Une bonne religion, me semble-t-il, c'est une religion à laquelle on peut croire (comme un bon tableau, c'est un tableau qui est beau et non pas qui est moral, socialement instructif, etc.).
Depuis au moins vingt-cinq siècles, l'humanité a de plus en plus de mal à croire aux religions de l'en-deçà, et les religions sont largement devenues des religions de l'au-delà.
Ce mouvement vers les religions de l'au-delà (ou du salut) correspond certainement à une rationalisation.
Religions de l'au-delà (relativement à celles qu'elles ont supplantées, bien entendu : il n'y a pas de religion qui soit purement de l'en-deçà, pas de religion qui soit purement de l'au-delà - en-deçà/au-delà, je veux dire d'un côté l'ici-bas, de l'autre côté l'au-delà de la mort) : christianisme, islam, hindouisme (versus brahmanisme, auquel il a succédé), en Chine et au Japon bouddhisme (qui s'est ajouté aux religions antérieures sans les éliminer).
Et le mouvement s'effectue également à l'intérieur d'une religion donnée : par exemple le christianisme européen contemporain est beaucoup plus exclusivement concerné par la question du salut après la mort, et beaucoup moins concerné par la prière pour guérir des maladies, que ne l'était le christianisme médiéval.
Ces idées ne me sont pas propres et se trouvent un peu partout, au point que je ne sais plus où je les ai lues la première fois, chez Mircea Eliade peut-être ?

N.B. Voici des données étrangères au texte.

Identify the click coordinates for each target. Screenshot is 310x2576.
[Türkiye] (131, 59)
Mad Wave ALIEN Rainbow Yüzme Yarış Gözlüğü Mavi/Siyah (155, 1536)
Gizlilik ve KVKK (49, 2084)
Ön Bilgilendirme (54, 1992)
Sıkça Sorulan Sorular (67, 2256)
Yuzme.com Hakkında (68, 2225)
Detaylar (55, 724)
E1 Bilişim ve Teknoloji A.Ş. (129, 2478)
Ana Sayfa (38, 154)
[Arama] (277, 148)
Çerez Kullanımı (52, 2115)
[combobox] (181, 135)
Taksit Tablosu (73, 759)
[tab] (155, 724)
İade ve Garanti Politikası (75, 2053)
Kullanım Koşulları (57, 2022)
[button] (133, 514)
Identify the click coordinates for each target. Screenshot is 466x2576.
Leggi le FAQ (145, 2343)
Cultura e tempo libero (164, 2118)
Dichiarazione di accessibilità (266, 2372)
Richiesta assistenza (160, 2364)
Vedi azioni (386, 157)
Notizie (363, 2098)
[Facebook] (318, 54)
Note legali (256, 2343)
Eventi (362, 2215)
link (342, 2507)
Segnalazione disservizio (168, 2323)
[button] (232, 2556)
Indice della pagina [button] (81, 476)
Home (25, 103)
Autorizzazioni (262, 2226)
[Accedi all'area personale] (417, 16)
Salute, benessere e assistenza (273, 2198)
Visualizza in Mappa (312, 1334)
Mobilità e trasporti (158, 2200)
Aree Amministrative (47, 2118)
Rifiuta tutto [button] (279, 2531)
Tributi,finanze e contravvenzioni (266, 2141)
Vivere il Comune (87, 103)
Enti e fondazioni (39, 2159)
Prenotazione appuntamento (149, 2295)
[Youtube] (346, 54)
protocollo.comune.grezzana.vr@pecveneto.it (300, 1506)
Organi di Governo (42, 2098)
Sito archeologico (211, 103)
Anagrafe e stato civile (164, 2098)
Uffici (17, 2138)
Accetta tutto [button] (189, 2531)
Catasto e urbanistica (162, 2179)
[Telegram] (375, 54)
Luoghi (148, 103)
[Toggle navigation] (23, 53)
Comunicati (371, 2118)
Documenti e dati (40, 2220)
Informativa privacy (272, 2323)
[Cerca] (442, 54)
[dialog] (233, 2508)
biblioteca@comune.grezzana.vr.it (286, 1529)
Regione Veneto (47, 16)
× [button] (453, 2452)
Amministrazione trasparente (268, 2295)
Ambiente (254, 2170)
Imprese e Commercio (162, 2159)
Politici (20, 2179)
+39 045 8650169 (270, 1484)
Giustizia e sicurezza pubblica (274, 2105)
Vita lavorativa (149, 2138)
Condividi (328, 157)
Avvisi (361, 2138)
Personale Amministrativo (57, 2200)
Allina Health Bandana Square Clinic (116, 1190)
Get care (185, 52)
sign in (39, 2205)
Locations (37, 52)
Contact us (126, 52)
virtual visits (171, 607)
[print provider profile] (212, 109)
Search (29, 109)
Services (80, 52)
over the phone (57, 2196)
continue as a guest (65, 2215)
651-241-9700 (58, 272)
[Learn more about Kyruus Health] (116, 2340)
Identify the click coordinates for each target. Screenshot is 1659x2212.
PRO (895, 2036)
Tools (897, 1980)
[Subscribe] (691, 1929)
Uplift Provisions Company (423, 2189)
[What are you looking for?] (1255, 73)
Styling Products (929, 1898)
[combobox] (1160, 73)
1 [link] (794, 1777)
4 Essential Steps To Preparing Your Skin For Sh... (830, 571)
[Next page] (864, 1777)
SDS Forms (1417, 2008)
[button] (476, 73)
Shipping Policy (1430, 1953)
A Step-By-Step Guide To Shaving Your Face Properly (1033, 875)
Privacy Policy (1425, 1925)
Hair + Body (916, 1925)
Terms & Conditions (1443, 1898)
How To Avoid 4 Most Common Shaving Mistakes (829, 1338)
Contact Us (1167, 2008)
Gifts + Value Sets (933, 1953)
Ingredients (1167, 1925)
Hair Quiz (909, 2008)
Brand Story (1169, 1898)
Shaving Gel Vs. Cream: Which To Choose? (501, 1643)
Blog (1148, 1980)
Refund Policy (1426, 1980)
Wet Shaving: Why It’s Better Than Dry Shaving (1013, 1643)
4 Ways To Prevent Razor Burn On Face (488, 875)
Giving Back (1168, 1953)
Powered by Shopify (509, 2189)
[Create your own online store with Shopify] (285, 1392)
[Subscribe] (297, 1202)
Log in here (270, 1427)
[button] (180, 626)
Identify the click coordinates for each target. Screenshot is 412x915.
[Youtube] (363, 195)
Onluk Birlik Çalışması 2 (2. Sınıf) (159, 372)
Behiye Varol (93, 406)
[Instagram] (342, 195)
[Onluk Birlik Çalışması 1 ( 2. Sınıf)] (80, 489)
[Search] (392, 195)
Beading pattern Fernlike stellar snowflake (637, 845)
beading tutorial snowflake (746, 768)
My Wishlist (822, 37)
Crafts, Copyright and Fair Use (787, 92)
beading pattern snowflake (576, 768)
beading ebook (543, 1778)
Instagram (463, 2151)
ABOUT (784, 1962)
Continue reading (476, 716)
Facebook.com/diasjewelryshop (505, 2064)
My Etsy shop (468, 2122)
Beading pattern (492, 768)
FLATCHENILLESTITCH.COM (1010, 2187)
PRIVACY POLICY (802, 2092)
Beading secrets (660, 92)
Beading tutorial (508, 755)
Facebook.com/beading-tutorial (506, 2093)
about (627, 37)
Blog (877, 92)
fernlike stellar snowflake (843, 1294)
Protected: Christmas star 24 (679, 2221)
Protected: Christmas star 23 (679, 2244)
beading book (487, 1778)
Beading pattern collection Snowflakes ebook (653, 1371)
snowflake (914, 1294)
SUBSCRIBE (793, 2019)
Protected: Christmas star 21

Quant à la comparaison entre ces religions "modernes" (apparues en fait pendant la "période axiale de l'humanité" (Jaspers), il y a entre vingt-cinq siècles et quinze siècles), elle doit être faite, me semble-t-il, pas en se posant la question de savoir laquelle est la plus sympa, la plus pacifique, la plus propice à l'art, etc., mais laquelle est le plus susceptible d'être crue, laquelle est le plus compatible avec la rationalité qui est la nôtre.
Il me semble que là l'esprit peut hésiter : certains prôneront la supériorité du monothéisme sur le polythéisme (hindouiste), d'autres vantent la supériorité du strict monothéisme (musulman) sur la foi trinitaire (et d'autres au contraire voient dans la doctrine de l'Incarnation une supériorité sur le monothéisme strict), d'autres celles de l'athéisme bouddhiste sur tout théisme, et je suppose qu'il y a des hindouistes pour vanter la supériorité du polythéisme (encore que je n'en ai jamais entendu parler).
Pour ma part, la seule confession dont je peux m'imaginer devenir un fidèle est l'unitarisme-universalisme, qui n'existe à peu près qu'aux Etats-Unis. J'ai assisté à un culte en Arizona. Cela ressemblait à un culte protestant anglo-saxon (témoignage, invitation à la charité (7% des revenus me semble-t-il), chant, salut au voisins, sermon). La pastoresse a affirmé l'agnosticisme de l'Eglise et le sien propre (au sens originel : sur la question de l'existence de Dieu, elle était incertaine). L'Eglise ne croit en aucune révélation (elle n'est pas chrétienne, donc), et utilise des textes d'origines religieuses diverses. Pendant les chants, il y avait sur scène une jeune femme qui dansait une danse dont je ne savais pas si elle était d'inspiration taoïste ou amérindienne, danse qui semblait "rituelle-cosmique", que j'ai appréciée. .
Les fidèles de la confession ne représentent plus qu'environ un demi pour cent de la population des Etats-Unis.